EXERCISE DIRECTIONS: Transcribe the entries that follow, every word as written, and drop the pictures.

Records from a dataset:
Segment Open

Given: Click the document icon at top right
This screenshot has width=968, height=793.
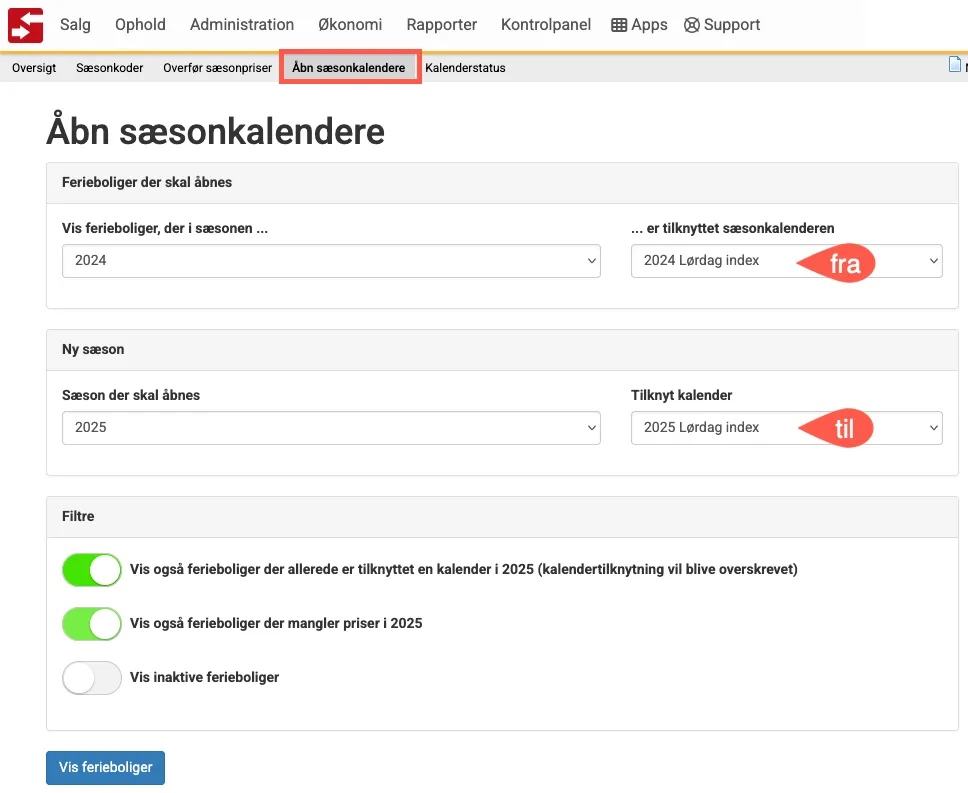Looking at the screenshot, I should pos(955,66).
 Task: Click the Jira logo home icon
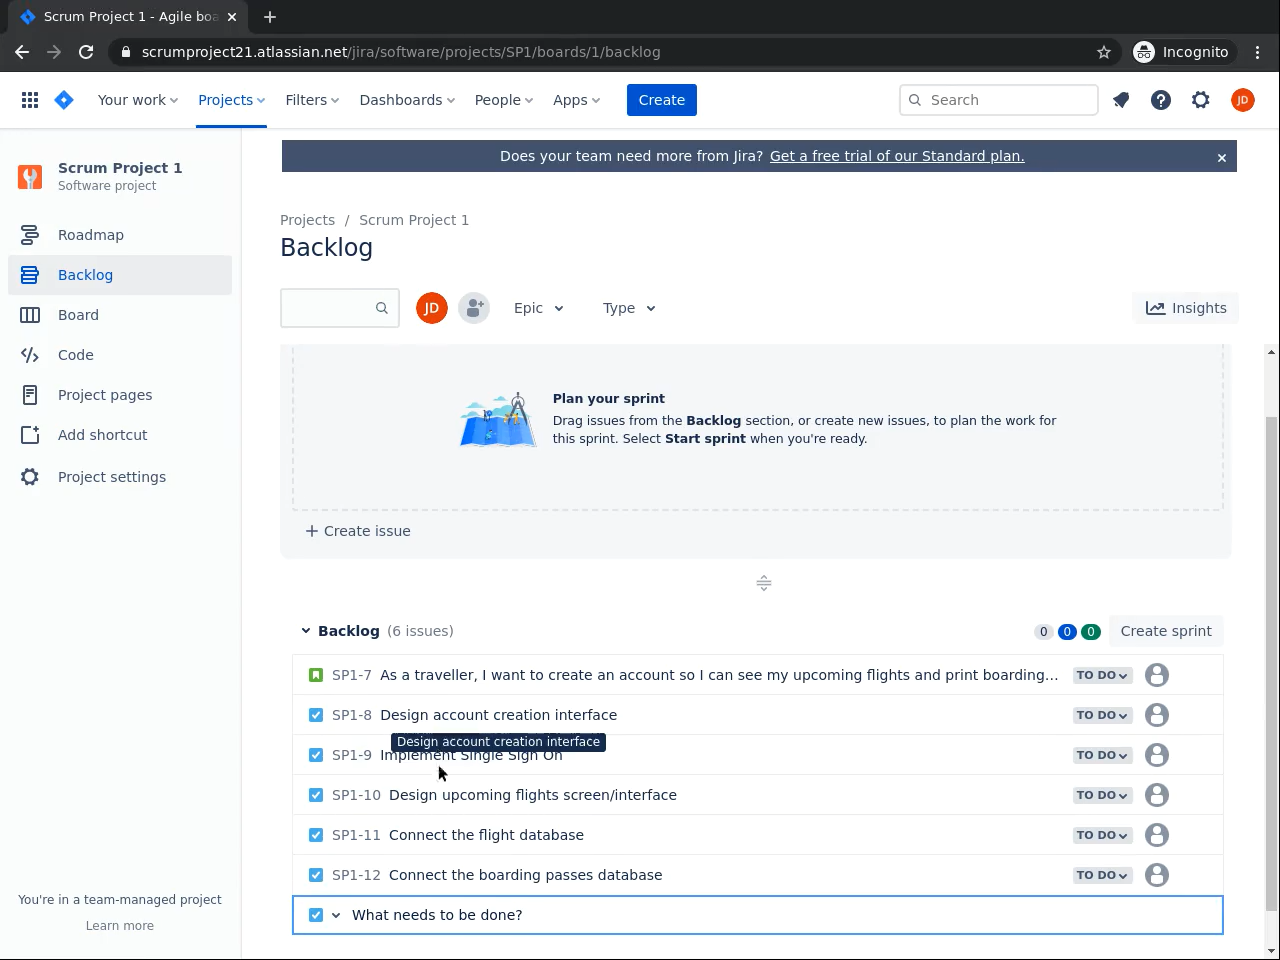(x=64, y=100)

Segment Closed

YOUR SOLUTION:
Given: Click the document icon at top right
This screenshot has width=968, height=793.
Looking at the screenshot, I should pos(955,66).
 Task: Click the Jira logo home icon
(x=64, y=100)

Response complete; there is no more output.